I weigh the value of my internship through the time spent and the work done here. But, beyond that, I prioritize the implications of how my time and work have shaped how I view myself and my surroundings. The biggest take-away from my internship is not the fact that I can fax, copy, and scan like a pro. Nor is it my expanded knowledge of immigration law and legal advocacy. It’s not even how much I have been able to directly assist immigrants. It’s the fact that, having gained all these newfound skills, I now feel confident enough, strong enough, and inspired enough to sustainably and skillfully pursue a career in such a critical field.
My advice to anyone who wants to pursue an internship with the Legal Aid Society or in legal advocacy is to take care of yourself and to bask in the opportunity to engage with individuals of different cultures and backgrounds.

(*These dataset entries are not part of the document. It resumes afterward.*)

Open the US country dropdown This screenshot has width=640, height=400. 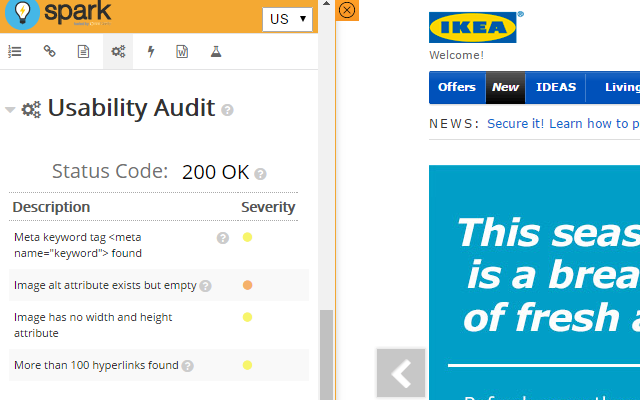pyautogui.click(x=287, y=20)
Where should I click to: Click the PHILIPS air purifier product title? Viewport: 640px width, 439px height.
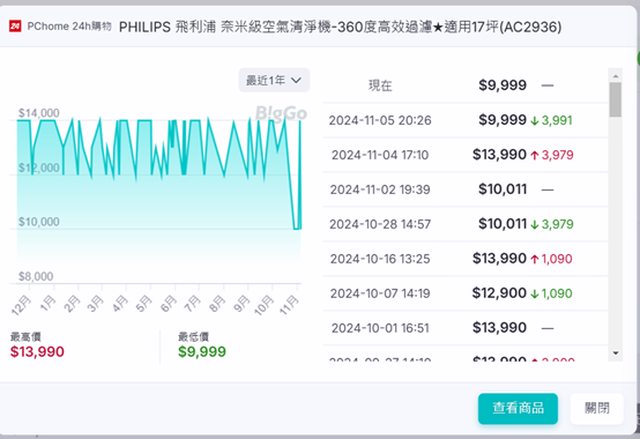340,28
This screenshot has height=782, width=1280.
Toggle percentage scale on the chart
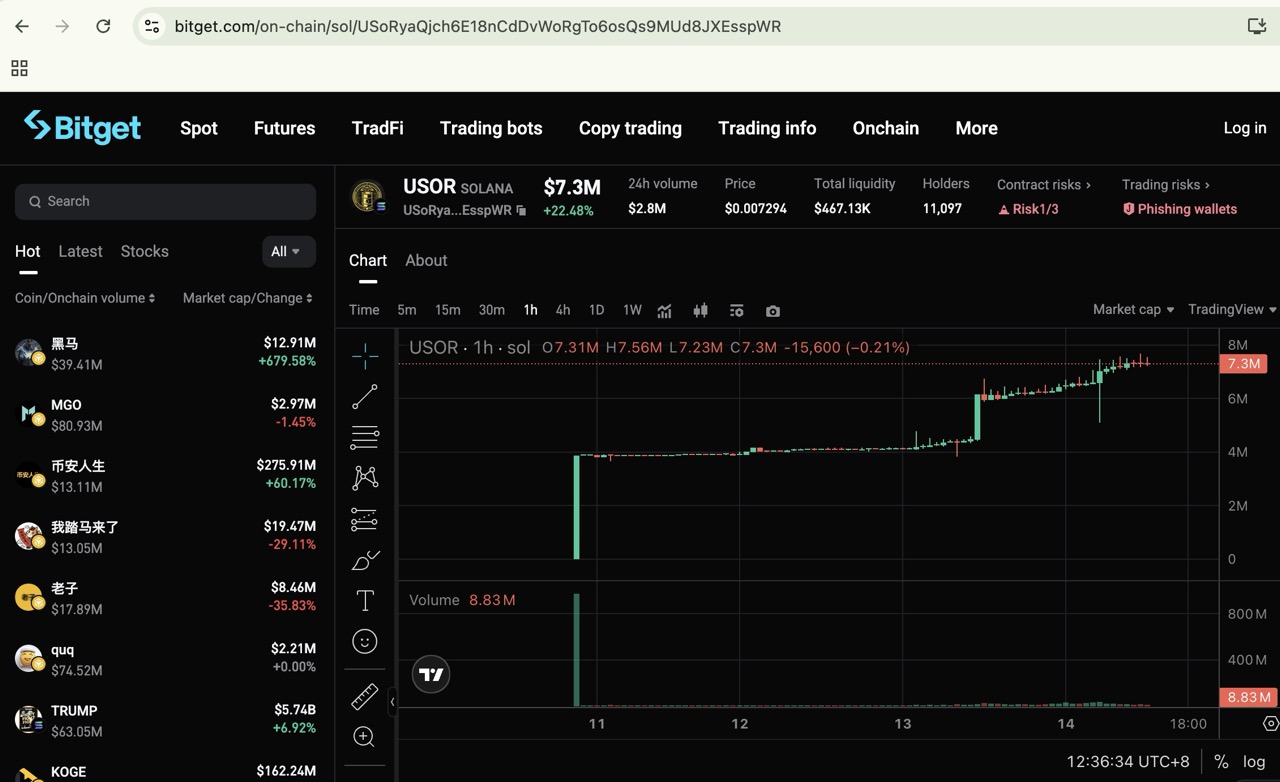pyautogui.click(x=1220, y=761)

But my broader advice to anyone pursuing an internship in any field is to assess how the tasks you are doing, the community you belong to, and the people you are interacting with enhance your own feelings of competency and belonging. The world is a profoundly better place when its inhabitants are pursuing their passions, evolving with their work, and enjoying what they are doing. Any new experience or internship is an opportunity to test out the waters in a field that might meet this criteria. Each new opportunity, no matter how favorable its outcome, is a step in the ongoing, evolving process of finding what fulfills you.
My internship was a step forward in this process, and I am grateful to have cultivated an even greater passion for legal advocacy.
I am so thankful to the Legal Aid Society’s Immigration Law Unit for allowing me to participate in such a meaningful and amazing internship. I am also appreciative of the Hiatt Career Center, the World of Work (WOW) Social Justice grant, and my WOW adviser Kim Airasian for providing me with the funds and the support to pursue an internship in NYC with the Legal Aid Society this summer.